# Signal Detection Method for OTFS System Based on Adaptive Wavelet Convolutional Neural Network

**Authors:** You Wu, Mengyao Zhou

PMC · DOI: 10.3390/s26041397 · 2026-02-23

## TL;DR

This paper introduces a new signal detection method for OTFS systems using an adaptive wavelet convolutional neural network to improve performance and efficiency.

## Contribution

The novel approach replaces fixed convolution kernels with adaptive wavelet layers to better match OTFS signal characteristics.

## Key findings

- The AWCNN model achieves faster convergence and better bit error rate performance at low signal-to-noise ratios.
- Replacing the first CNN layer with an adaptive wavelet layer enhances sparse feature extraction from OTFS signals.
- Incorporating message-passing algorithm estimates improves detection performance.

> [Set of tasks]:
**A.** In the OTFS paper summary, what do the adaptive wavelet layers replace?
**B.** Repeat, unchanged, the entries from the line with "The height and width of the screenshot is (625, 895)." up to and including the line with "The image size is (1160, 904). tap(1129, 312)".
The entries below have no connection to the OTFS paper summary above.

> [Record excerpts]:

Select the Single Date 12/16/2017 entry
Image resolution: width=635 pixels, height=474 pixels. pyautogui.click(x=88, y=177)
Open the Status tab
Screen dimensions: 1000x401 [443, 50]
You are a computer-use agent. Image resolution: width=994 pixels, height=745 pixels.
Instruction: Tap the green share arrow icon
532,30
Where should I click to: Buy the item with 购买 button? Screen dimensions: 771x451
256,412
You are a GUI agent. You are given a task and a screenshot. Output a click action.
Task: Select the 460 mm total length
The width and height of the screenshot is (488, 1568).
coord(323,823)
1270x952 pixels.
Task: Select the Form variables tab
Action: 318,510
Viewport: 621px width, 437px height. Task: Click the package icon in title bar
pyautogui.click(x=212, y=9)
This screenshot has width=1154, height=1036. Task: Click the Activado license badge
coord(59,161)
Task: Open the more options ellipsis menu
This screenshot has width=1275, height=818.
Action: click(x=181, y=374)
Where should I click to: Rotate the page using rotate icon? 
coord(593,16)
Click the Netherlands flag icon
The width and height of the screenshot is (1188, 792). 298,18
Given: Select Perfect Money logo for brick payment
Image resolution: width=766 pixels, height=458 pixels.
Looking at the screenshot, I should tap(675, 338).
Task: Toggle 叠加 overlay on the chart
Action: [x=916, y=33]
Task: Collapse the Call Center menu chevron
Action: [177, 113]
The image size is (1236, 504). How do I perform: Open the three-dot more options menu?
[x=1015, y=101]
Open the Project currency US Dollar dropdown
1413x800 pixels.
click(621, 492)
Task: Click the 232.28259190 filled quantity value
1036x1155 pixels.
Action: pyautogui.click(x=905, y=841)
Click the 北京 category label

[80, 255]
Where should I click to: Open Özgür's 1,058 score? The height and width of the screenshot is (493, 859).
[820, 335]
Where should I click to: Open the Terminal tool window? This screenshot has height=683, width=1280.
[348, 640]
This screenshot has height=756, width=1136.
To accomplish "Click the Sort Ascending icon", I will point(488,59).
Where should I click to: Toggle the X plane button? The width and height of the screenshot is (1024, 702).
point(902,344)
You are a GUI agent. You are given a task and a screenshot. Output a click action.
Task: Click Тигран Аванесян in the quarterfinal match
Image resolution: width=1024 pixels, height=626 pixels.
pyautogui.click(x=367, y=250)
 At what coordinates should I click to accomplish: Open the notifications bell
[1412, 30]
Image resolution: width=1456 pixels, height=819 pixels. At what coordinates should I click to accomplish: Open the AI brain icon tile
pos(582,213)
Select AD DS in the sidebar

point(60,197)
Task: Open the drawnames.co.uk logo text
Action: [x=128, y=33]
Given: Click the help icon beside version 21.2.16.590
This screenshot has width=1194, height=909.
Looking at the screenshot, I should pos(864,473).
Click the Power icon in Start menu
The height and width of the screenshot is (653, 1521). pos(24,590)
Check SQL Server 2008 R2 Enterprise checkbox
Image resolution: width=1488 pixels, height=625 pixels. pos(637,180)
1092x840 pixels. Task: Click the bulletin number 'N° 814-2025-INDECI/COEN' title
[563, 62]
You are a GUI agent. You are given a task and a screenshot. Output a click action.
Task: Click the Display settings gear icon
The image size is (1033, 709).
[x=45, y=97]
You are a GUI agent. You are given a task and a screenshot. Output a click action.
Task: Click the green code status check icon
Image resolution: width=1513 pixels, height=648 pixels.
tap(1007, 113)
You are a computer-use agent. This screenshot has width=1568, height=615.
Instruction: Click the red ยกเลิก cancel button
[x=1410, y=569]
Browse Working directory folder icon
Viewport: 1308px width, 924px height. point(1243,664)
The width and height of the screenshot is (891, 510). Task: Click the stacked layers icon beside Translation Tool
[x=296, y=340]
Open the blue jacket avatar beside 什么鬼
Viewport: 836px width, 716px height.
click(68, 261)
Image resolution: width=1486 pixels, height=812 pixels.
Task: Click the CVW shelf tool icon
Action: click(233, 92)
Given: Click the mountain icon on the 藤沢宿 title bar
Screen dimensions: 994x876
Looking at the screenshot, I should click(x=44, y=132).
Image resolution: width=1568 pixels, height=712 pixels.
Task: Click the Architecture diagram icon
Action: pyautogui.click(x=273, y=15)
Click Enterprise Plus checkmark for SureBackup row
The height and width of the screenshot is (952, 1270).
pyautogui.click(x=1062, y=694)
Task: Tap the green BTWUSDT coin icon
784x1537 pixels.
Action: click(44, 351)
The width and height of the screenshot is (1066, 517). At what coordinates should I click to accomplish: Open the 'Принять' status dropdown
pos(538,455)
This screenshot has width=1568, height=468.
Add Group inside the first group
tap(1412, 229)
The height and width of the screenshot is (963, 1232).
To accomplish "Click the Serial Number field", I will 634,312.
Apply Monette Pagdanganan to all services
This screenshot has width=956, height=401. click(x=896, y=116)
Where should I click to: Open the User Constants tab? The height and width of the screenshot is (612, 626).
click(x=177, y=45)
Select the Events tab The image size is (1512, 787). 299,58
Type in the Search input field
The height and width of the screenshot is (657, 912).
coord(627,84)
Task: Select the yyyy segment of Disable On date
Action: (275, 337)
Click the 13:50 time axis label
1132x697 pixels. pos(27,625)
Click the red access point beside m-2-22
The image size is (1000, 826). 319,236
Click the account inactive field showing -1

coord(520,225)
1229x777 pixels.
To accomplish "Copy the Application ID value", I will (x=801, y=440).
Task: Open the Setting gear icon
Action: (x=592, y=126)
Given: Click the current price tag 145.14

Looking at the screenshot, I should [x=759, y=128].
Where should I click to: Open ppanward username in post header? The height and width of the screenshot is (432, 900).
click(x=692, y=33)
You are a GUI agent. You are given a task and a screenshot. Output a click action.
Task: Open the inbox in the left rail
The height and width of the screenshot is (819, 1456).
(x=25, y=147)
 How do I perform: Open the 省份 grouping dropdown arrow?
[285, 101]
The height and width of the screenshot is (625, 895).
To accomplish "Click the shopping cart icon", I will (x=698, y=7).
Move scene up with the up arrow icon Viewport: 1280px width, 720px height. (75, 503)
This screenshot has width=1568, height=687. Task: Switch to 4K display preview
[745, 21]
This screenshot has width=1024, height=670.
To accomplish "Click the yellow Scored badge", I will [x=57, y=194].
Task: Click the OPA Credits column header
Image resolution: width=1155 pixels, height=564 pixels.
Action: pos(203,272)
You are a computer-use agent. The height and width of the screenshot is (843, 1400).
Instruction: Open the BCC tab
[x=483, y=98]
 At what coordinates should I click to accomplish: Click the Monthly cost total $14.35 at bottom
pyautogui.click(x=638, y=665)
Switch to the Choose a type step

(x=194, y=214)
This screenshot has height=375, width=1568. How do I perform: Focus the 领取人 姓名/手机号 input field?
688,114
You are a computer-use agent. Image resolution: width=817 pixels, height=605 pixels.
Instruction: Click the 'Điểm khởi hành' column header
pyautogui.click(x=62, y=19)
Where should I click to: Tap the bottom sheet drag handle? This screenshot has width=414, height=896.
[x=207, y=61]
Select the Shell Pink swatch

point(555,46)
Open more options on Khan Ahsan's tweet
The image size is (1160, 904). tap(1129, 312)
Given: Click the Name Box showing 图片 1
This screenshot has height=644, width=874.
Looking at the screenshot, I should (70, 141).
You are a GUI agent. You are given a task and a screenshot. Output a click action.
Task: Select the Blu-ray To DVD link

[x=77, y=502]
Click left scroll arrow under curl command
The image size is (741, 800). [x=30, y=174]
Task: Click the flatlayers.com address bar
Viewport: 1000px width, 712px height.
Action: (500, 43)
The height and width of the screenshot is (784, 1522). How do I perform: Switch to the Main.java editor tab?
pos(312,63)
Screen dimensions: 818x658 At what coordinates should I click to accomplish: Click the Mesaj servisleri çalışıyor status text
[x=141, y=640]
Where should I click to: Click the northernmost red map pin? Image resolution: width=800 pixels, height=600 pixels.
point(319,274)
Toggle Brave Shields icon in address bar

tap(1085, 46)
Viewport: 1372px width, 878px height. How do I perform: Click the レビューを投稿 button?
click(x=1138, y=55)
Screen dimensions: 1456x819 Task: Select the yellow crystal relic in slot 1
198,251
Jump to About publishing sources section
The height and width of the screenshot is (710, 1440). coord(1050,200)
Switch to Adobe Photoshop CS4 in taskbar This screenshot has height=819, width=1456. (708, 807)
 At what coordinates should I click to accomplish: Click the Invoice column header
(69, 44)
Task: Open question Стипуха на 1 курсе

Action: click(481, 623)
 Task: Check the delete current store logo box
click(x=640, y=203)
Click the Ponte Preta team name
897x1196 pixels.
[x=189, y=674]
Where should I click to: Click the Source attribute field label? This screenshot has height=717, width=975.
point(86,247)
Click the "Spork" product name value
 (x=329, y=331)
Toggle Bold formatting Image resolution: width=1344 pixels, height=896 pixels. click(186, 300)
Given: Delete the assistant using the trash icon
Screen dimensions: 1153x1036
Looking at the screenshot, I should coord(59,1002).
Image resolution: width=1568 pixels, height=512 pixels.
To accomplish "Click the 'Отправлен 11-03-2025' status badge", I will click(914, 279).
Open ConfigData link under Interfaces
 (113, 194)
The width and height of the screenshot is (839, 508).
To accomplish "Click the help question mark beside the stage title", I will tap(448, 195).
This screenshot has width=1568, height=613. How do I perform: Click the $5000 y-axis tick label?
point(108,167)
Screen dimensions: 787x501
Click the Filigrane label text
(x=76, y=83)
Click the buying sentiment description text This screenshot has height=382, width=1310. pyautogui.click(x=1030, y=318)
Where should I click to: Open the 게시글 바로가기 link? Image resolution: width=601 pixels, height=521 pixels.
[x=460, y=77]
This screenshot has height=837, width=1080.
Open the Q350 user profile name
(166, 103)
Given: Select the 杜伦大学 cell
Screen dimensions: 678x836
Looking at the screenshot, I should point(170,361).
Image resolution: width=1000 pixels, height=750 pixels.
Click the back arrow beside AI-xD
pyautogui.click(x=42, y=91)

> [Answers for this exercise]:
**A.** Fixed convolution kernels.

**B.**
The height and width of the screenshot is (625, 895).
To accomplish "Click the shopping cart icon", I will (x=698, y=7).
Move scene up with the up arrow icon Viewport: 1280px width, 720px height. (75, 503)
This screenshot has width=1568, height=687. Task: Switch to 4K display preview
[745, 21]
This screenshot has width=1024, height=670.
To accomplish "Click the yellow Scored badge", I will [x=57, y=194].
Task: Click the OPA Credits column header
Image resolution: width=1155 pixels, height=564 pixels.
Action: pos(203,272)
You are a computer-use agent. The height and width of the screenshot is (843, 1400).
Instruction: Open the BCC tab
[x=483, y=98]
 At what coordinates should I click to accomplish: Click the Monthly cost total $14.35 at bottom
pyautogui.click(x=638, y=665)
Switch to the Choose a type step

(x=194, y=214)
This screenshot has height=375, width=1568. How do I perform: Focus the 领取人 姓名/手机号 input field?
688,114
You are a computer-use agent. Image resolution: width=817 pixels, height=605 pixels.
Instruction: Click the 'Điểm khởi hành' column header
pyautogui.click(x=62, y=19)
Where should I click to: Tap the bottom sheet drag handle? This screenshot has width=414, height=896.
[x=207, y=61]
Select the Shell Pink swatch

point(555,46)
Open more options on Khan Ahsan's tweet
The image size is (1160, 904). tap(1129, 312)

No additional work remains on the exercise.